Uranium enrichment plant in Gansu, China

Lanzhou uranium enrichment plant (Chinese official name: CNNC Lanzhou Uranium Enrichment Co., Ltd., weapon program codename: Plant 504) is the largest uranium enrichment facility in China. It currently produces low-enriched uranium (LEU) for China's fleet of civilian nuclear reactors. It was constructed from 1958 as part of China's nuclear weapons program, producing highly enriched uranium (HEU) for its first (Project 596) and subsequent nuclear tests.

In 1958 construction began with Soviet assistance, based on the gaseous diffusion facility of the Ural Electrochemical Combine in Novouralsk. In 1960 Soviet advisors were recalled due to the Sino-Soviet split. Chinese researchers led by Wang Chengshu completed the theoretical design for the plant.

Between 1963 and 1964, American U-2 spy planes took photographs of the site. Initially judged to be too small for HEU production, infrared sensing flights after the first nuclear test confirmed it as operational.

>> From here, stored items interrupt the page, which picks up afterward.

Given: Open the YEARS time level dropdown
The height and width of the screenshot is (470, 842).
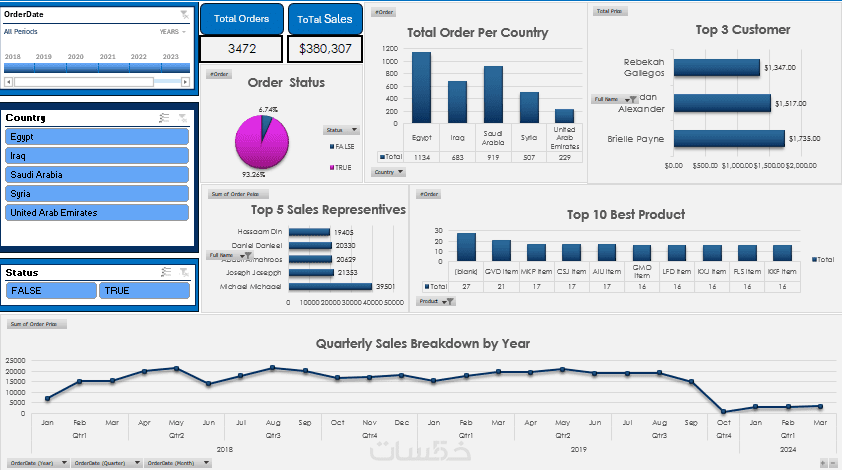Looking at the screenshot, I should 172,32.
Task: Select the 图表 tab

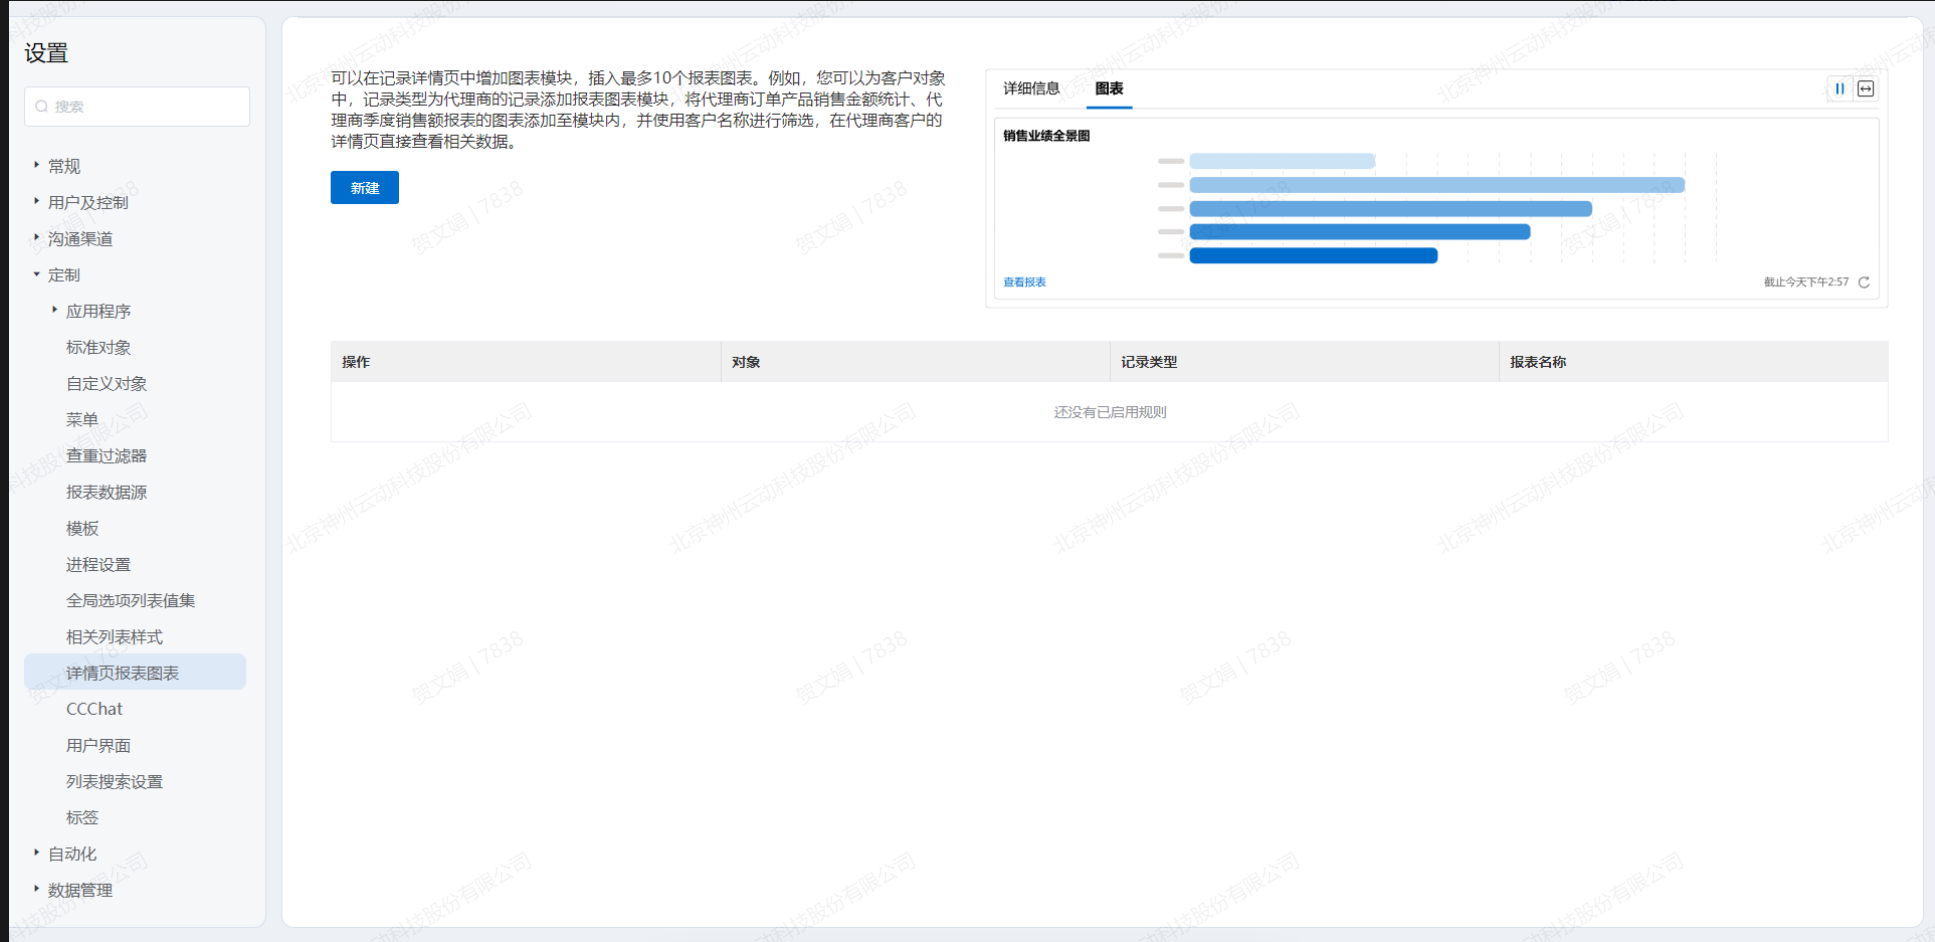Action: pos(1108,89)
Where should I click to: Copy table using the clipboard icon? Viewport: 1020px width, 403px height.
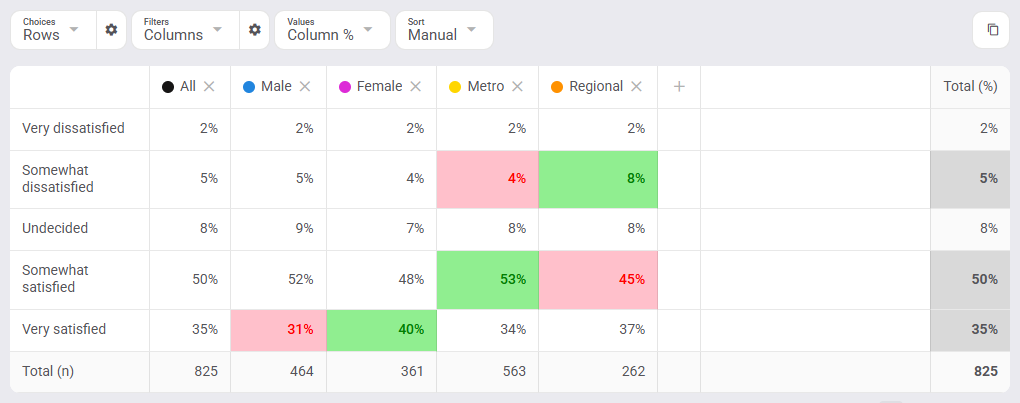point(993,30)
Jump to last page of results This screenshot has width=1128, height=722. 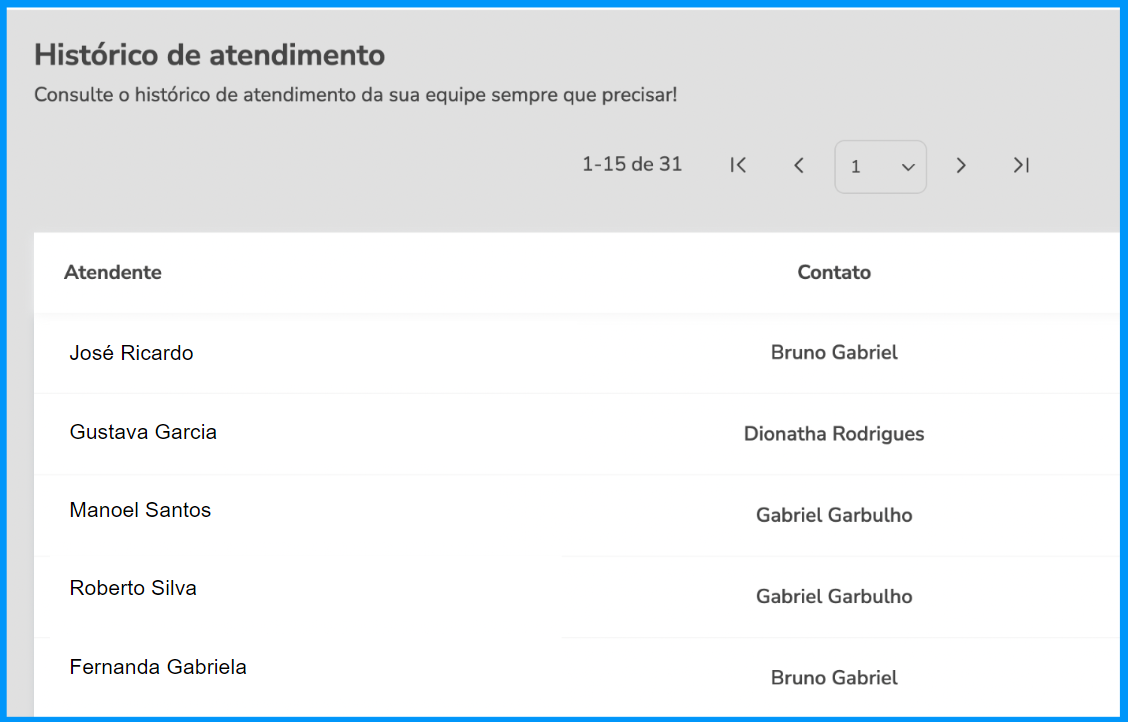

In January 1964, the site produced its first highly enriched uranium, and by October 1964, it had produced at least the 15 kilograms used in the Project 596 implosion test. China used HEU as the fissile material for its first seven nuclear tests, and began plutonium usage in December 1968. It was China's only site for uranium enrichment until the startup of a similar gaseous diffusion plant at Jinkouhe, Leshan in 1970.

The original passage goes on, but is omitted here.